Fig. 2: RNAseq analysis at disease onset in D2-mdx and age-matched B10-mdx hearts.

Juvenile D2-mdx and B10-mdx hearts at disease onset (6 wk ± 0.5 wk) were analyzed by bulk tissue RNAseq. A Dimensionality reduction of whole transcriptomic data via PCA (n = 3−4 hearts/genotype) to assess sample clustering and inter-/intra-sample variance. B Differential gene expression analysis depicted via heatmap plot of 2719 DEGs observed between D2-mdx (blue) and B10-mdx (red), with 1586 genes upregulated for D2-mdx and 1133 genes upregulated for B10-mdx.
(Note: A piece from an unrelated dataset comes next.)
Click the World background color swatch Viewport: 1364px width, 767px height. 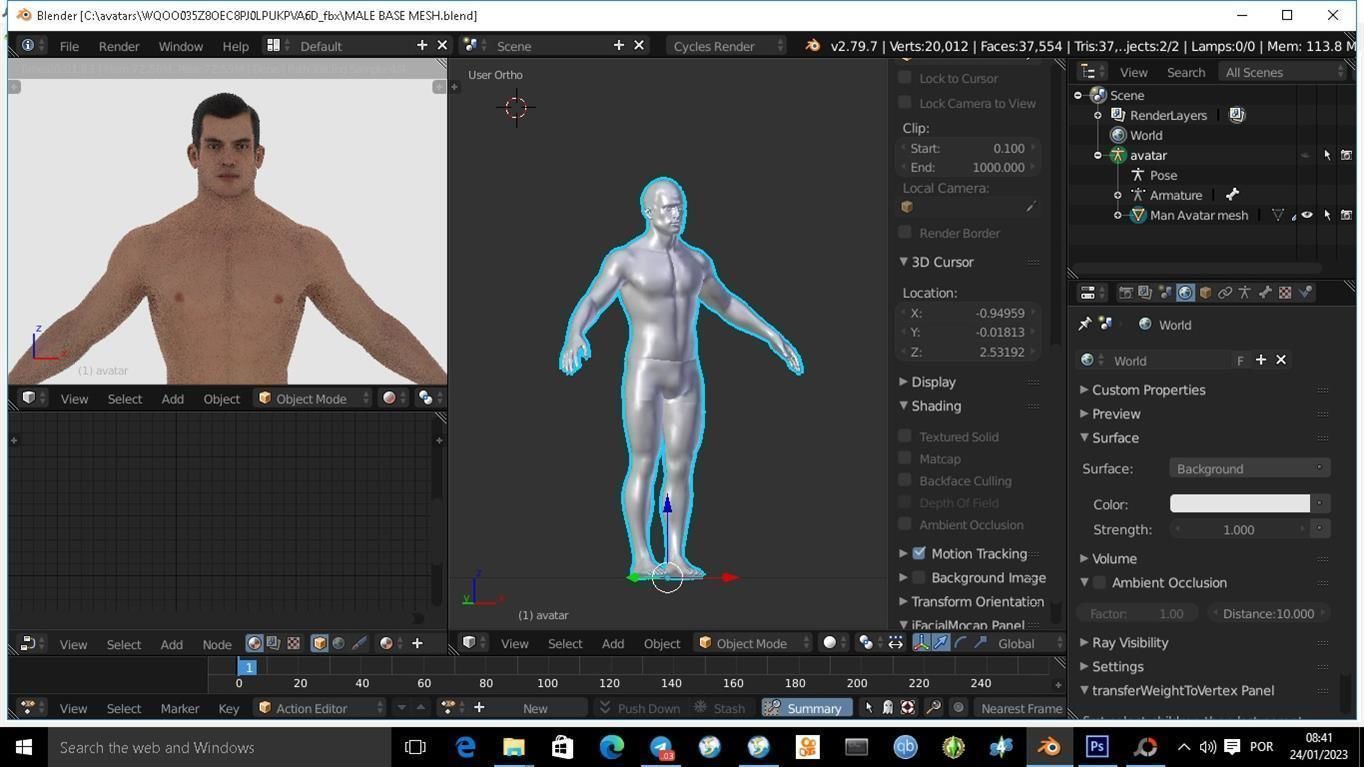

Expression is z-score values of variance-stabilizing transformation (VST) normalized data. C Gene Ontology (GO) analysis performed using Cytoscape and EnrichmentMap plugins to identify networks of related GO terms groups found upregulated (red dots) in juvenile D2-mdx hearts relative to B10-mdx. Pink clusters refer to inflammatory-related GO terms, while blue clusters refer to extracellular matrix-related GO terms. D, E Boxplots showing VST normalized gene expression levels for top 20 differentially expressed inflammation-related (D; GOBP:Inflammatory Response) and extracellular matrix-related (E; GOBP:External Encapsulating Structure) transcripts observed between juvenile D2-mdx and B10-mdx hearts. Refer to Supplementary Fig. 3 for additional details.